Module 2: Transition Risks

Transition risks and disclosure

In the Mark Carney video, he discusses the role of corporate disclosure of climate-related risks. Full disclosure of risks ensures that investors have adequate information about a company’s exposure to climate related risks (both physical and transition risks). With adequate information, investors can build a full understanding of risk into their valuation of a company’s shares.

Climate-related financial disclosures enable financial markets to calibrate to an acceptable level of risk, reducing the risk of financial instability that might otherwise arise from large-scale losses and write-downs of assets related to climate change. They might also enable more economically efficient allocation of financial capital.

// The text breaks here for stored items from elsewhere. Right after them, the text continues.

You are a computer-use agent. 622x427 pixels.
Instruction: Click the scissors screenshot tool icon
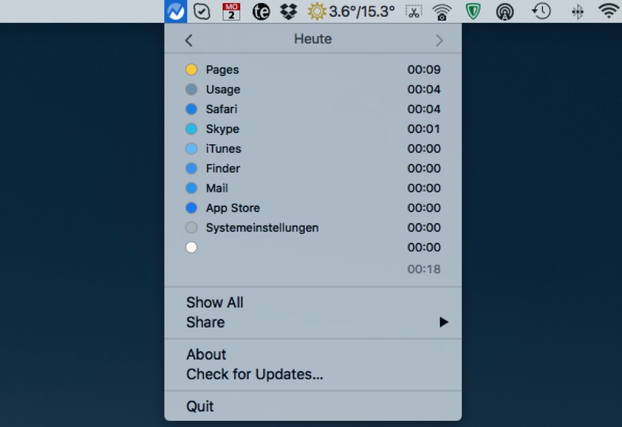point(413,11)
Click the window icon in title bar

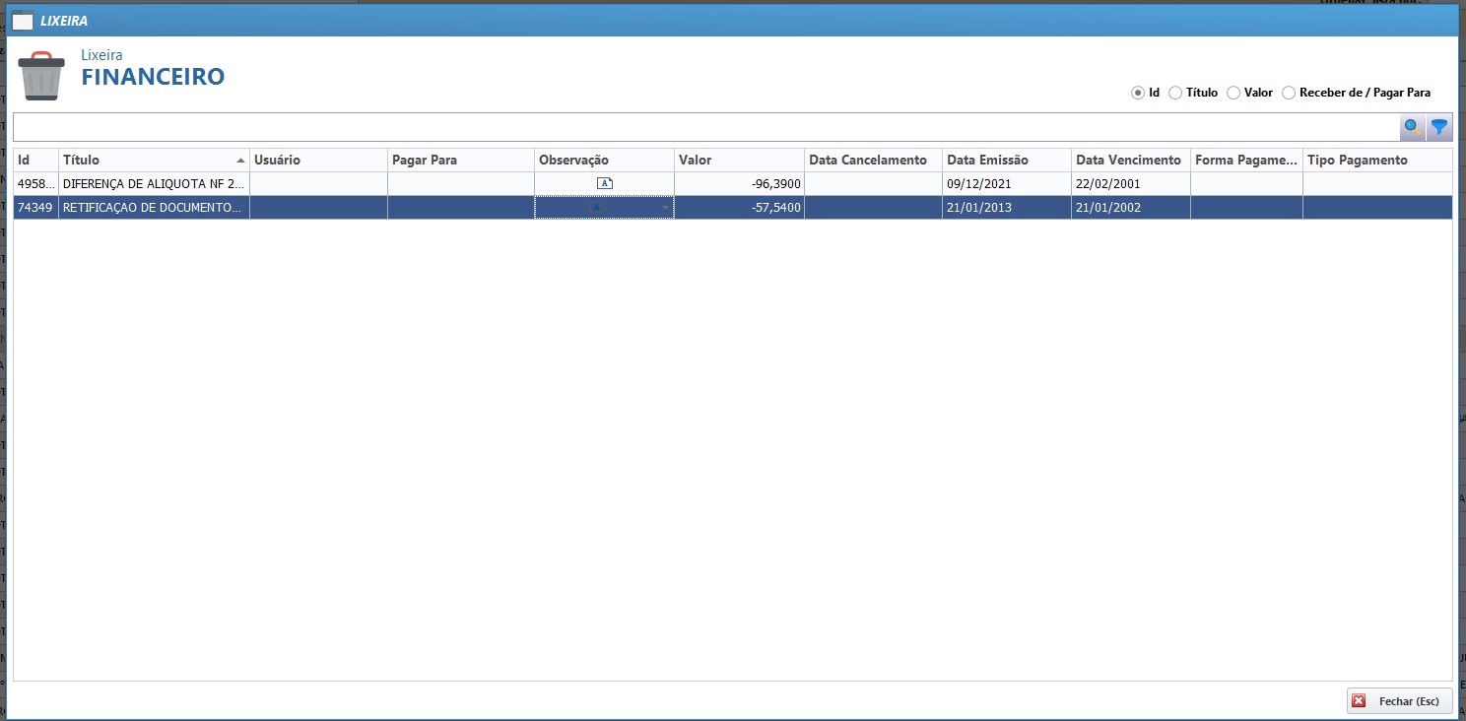click(x=22, y=20)
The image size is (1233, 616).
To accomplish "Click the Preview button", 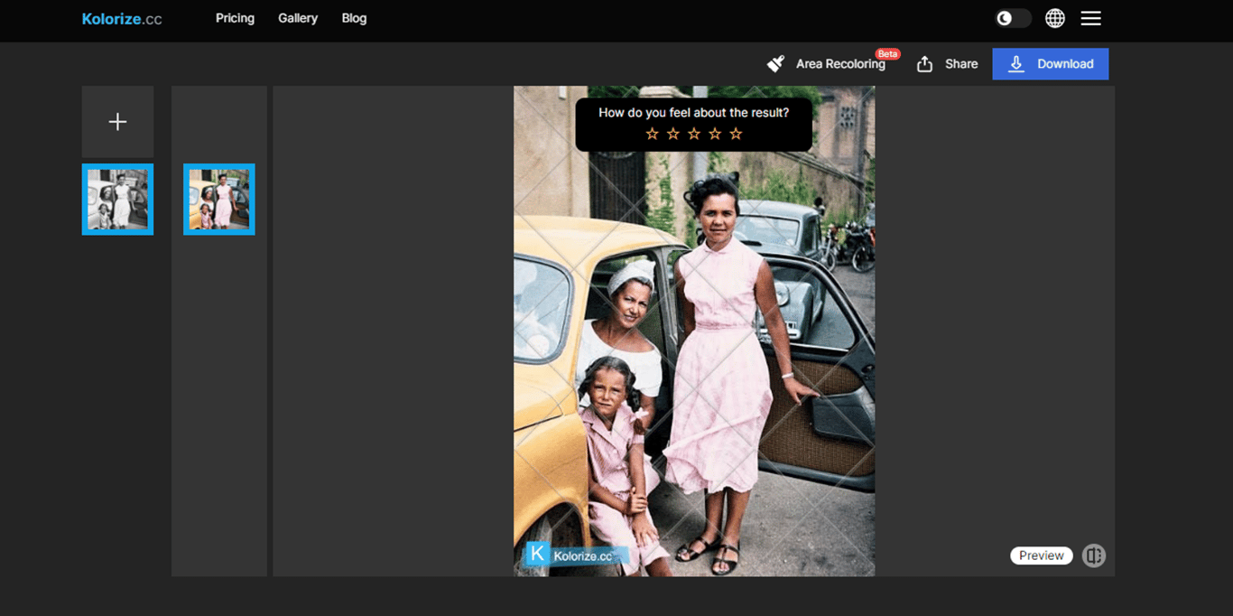I will (1041, 555).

When Mark Carney was the Chairman of the Financial Stability Board of the Bank for International Settlements, he commissioned a report on climate-related financial disclosures. The Task Force on Climate-related Financial Disclosure. The Task Force provided recommendations on disclosures in the areas of governance, strategy and risk management, as well as metrics to assess risks and opportunities and targets used to manage risks and report on performance.

Below is a summary of the Task Force’s recommendations.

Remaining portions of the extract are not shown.